Here is a summary of THD+N measurements for Chrome and FireFox for cases when the system output is either at the "native" sampling rate—44.1 kHz or at 48 kHz. On the left there are baseline numbers for the original dithered signal, measures for the left and the right channel are delimited with a common slash:

Signal Chrome to 44 Chrome to 48 FireFox to 44 FireFox to 48
24/44, -146.7 / -139.2 -102.7 /-103.7 -29.6 / -82.6 -103.4 / -103.7 -103.3 / -103.5
16/44, -106.8 / -95.5 -102.9 / -97.8 -29.6 / -82.5 -102.1 / -97.8 -102.3 / -97.6
24/48, -147.5 / -139.7 -17.7 / -98.4 -17.7 / -80.6 -17.7 / -98.4 -17.7 / -98.4
16/48, -106.7 / -95.6 -17.7 / -89.4 -17.7 / -79.7 -17.7 / -89.5 -17.7 / -89.3

As we can see here, Chrome doesn't do a good job when it has to resample the output to 48 kHz, thus on Linux the only option is to use FireFox instead of it. And obviously, even FireFox can't undo the damage done to the original 48 kHz signal with intersample overs.

My guess would be that the audio path on FireFox uses floating point processing which creates necessary headroom, while Chrome still uses integer arithmetic.

Mobile Clients

Results from iOS are on par with FireFox confirming that this is likely the best result we can achieve with YTM. Android adds more noise:

Signal Android to 44 Android to 48 iOS to 44 iOS to 48
24/44, -146.7 / -139.2 -92.9 / -92.2 -92.9 / -92.2 -102.8 / -102.2 -102.8 / -102.2
16/44, -106.8 / -95.5 -92.6 / -88.3 -92.6 / -88 -101.8 / -97.7 -102 / -97.7
24/48, -147.5 / -139.7 -17.7 / -92 -17.7 / -92 -17.7 / -98.5 -17.7 / -98.5
16/48, -106.7 / -95.6 -17.7 / -87.9 -17.7 / -87.8 -17.7 / -89.4 -17.7 / -89.4

I had a chance to peek "under the hood" of Pixel 5 by looking at the debug dump of the audio service.
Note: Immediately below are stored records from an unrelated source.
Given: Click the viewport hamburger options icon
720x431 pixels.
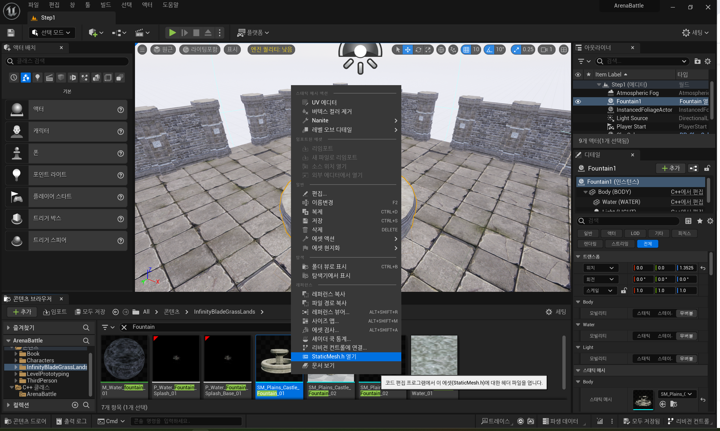Looking at the screenshot, I should pos(142,50).
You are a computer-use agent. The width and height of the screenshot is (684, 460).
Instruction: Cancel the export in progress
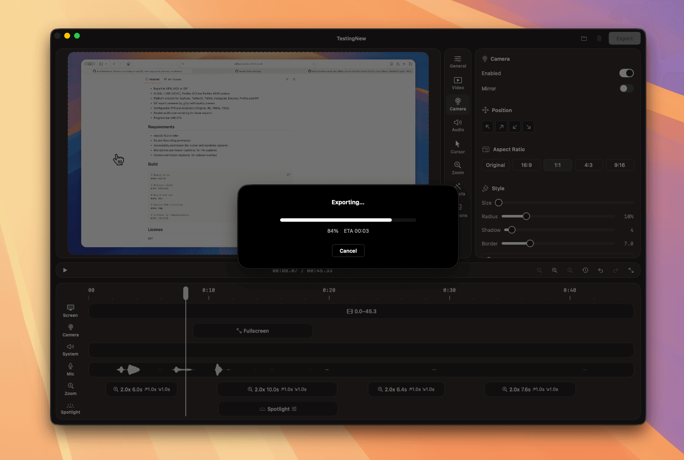click(x=348, y=251)
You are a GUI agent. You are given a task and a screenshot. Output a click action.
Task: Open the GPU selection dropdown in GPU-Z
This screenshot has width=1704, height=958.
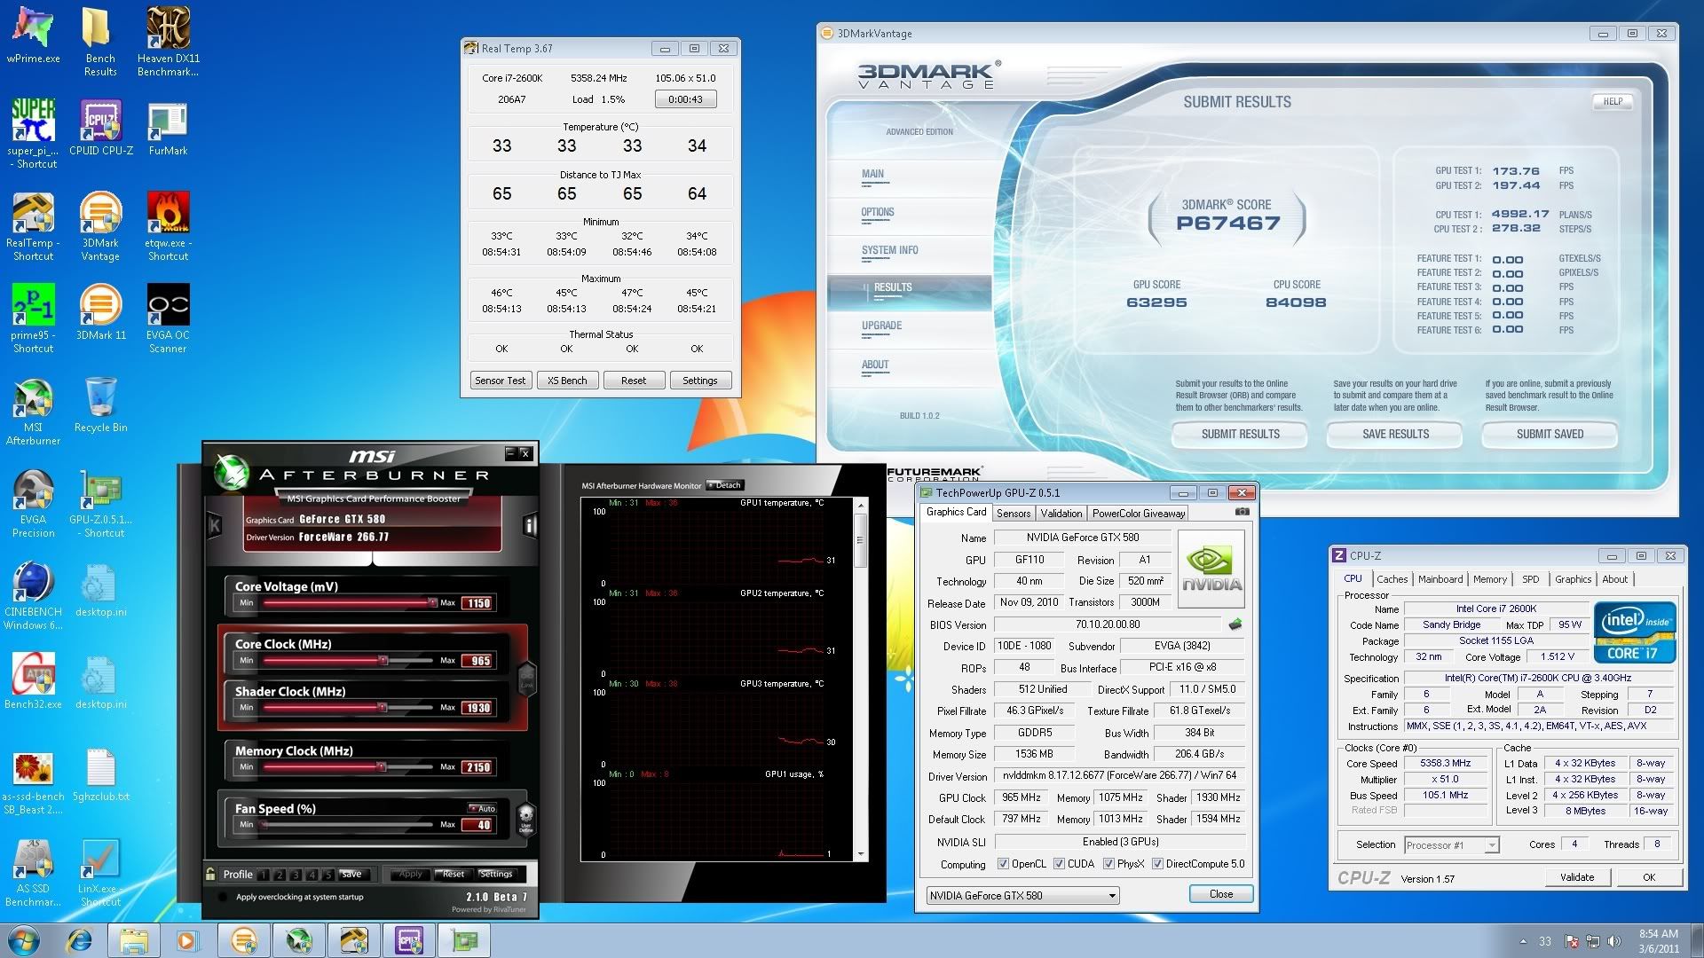pyautogui.click(x=1111, y=896)
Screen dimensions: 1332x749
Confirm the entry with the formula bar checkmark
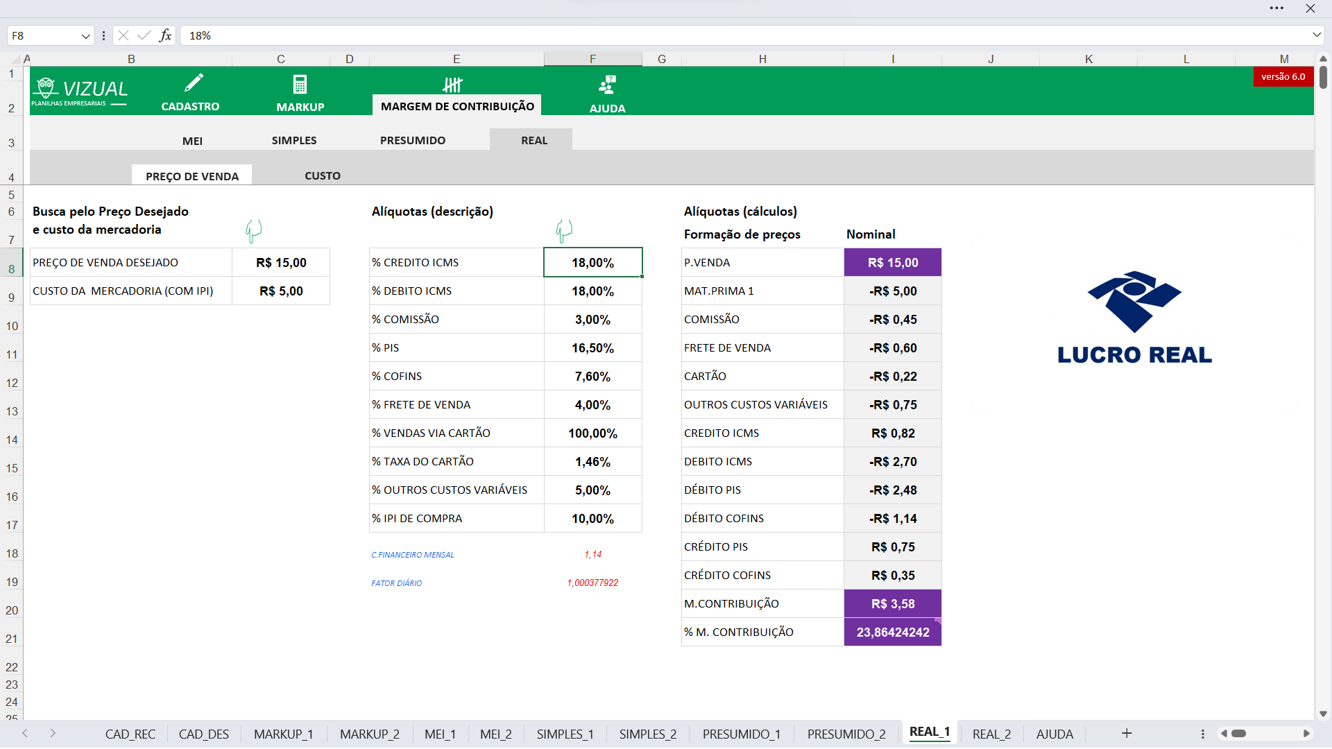click(144, 35)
What I could see there is that there are extra sample rate conversions happening on the way from the YTM app to the USB sound card. The app creates audio tracks with 44100 Hz sample rate. However, the USB audio on modern Android phones is managed by the same SoC audio DSP used for built-in audio devices, to bring down latency when using USB headsets. The DSP works at 48 kHz. Thus, even when the USB sound card is at 44.1, the audio tracks from YTM first got upsampled to 48 kHz to get to the DSP, and then DSP downsamples them back to 44.1 kHz for the sound card. I guess, on Apple devices either this pipeline is more streamlined, or everyone (including the DSP) use calculations providing enough headroom.
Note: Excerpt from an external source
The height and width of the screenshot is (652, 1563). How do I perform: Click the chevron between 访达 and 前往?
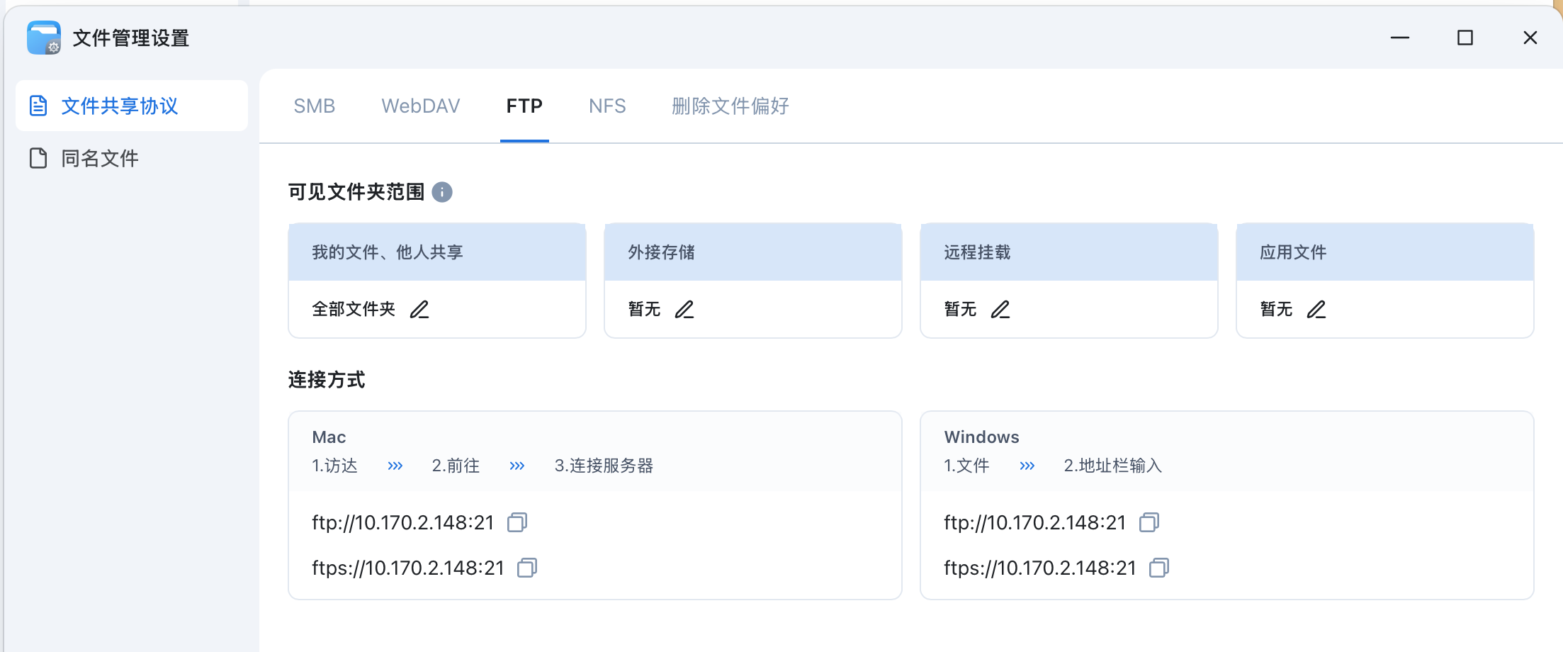tap(395, 466)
I think, it is all pretty clear, but here is the summary how to squeeze out the best quality from YouTube Music:

  • on desktop, when using Chrome (or Edge on Windows), set the sampling rate of the output to the native sample rate of YTM: 44.1 kHz, if that's not possible, use FireFox;
  • on Linux, always use FireFox instead of Chrome for running YTM client, because even lowering the digital volume on the YTM client does not prevent from clipping;
  • due to the fact that YTM applies volume normalization, there is no need to worry about having digital headroom on the DAC side;
  • any 48 kHz or higher content needs to be carefully resampled to 44.1 kHz before uploading to YTM to prevent damage from their sample rate conversion process.